CLUSTER CHIMICA VERDE
I cluster tecnologici nazionali sono reti di soggetti pubblici e privati che operano sul territorio nazionale in settori quali la ricerca industriale, la formazione e il trasferimento tecnologico. Funzionano da catalizzatori di risorse per rispondere alle esigenze del territorio e del mercato e per coordinare e rafforzare il collegamento tra il mondo della ricerca e quello delle imprese. I cluster hanno l'obiettivo di guidare il percorso di riposizionamento strategico del sistema produttivo nel panorama tecnologico internazionale; raccogliere in modo coordinato e organico le migliori esperienze e competenze esistenti sul territorio di riferimento e sul territorio nazionale, favorendo l'inclusione di tutte le organizzazioni operanti nel settore interessate ad aderire e realizzando, allo stesso tempo, sinergie tra settori industriali diversi sulle stesse tipologie tecnologiche; favorire una stabile connessione e interazione tra ambiti, politiche, interventi e strumenti di carattere nazionale, regionale e locale; valorizzare i programmi strategici di ricerca, di sviluppo tecnologico e innovazione coerenti con i programmi nazionali e internazionali, in particolare la Strategia Nazionale di Specializzazione Intelligente (SNSI) e il Programma Europeo per la ricerca e l'innovazione Horizon 2020; creare le condizioni per migliorare la capacità di attrazione di investimenti e di talenti.
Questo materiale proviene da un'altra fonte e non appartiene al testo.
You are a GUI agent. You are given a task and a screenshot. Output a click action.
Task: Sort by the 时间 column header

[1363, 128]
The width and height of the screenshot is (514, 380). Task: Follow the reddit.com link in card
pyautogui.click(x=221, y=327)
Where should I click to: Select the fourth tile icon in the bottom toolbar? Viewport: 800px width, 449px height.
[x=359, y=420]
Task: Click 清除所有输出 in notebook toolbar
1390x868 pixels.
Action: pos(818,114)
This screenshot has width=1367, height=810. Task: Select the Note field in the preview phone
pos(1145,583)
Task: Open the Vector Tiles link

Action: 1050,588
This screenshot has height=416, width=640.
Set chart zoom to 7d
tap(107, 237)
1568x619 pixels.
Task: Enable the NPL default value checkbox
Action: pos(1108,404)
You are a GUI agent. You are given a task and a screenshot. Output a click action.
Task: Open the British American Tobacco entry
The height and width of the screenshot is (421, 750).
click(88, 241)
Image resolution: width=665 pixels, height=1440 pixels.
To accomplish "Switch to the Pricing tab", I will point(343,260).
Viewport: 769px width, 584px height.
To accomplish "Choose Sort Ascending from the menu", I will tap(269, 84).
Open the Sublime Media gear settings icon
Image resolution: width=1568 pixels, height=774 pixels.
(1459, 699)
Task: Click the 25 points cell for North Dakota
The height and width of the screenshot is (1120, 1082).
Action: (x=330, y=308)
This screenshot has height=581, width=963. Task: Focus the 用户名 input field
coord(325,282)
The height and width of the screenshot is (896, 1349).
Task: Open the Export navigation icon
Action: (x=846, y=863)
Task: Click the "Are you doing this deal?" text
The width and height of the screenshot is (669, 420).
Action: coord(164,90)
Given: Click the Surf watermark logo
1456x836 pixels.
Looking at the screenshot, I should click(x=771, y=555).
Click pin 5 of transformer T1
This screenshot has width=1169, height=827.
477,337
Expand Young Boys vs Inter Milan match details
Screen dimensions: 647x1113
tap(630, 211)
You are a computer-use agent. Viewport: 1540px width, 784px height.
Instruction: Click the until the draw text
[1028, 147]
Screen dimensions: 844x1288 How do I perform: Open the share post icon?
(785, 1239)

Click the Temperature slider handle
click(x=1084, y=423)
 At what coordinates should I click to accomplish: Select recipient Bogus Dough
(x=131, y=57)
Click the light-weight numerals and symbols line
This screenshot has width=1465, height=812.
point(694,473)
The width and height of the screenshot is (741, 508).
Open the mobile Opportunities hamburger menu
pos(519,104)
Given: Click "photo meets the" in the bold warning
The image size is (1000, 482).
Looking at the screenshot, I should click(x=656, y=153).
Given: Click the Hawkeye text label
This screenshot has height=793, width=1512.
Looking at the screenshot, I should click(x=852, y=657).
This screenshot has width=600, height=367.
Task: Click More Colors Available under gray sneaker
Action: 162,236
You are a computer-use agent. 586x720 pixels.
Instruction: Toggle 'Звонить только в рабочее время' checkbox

I cluster, quindi, hanno lo scopo di generare piattaforme di dialogo tra il sistema pubblico o privato della ricerca e le imprese.
Nel 2012 il Ministero dell'istruzione, dell'università e della ricerca (MIUR) coerentemente con le priorità delineate nel Programma dell'Unione Europea per la ricerca e l'innovazione Horizon 2020, ha promosso la nascita e lo sviluppo dei primi otto cluster tecnologici nazionali: Aerospazio; Agrifood; Chimica verde; Fabbrica intelligente; Mezzi e sistemi per la mobilità di superficie terrestre e marina; Scienze della Vita; Tecnologie per gli ambienti di vita; Tecnologie per le Smart Communities.
Nel 2016 il MIUR introduce altri 4 cluster tecnologici nazionali: Tecnologie per il Patrimonio Culturale; Design, creatività e Made in Italy; Economia del Mare; Energia.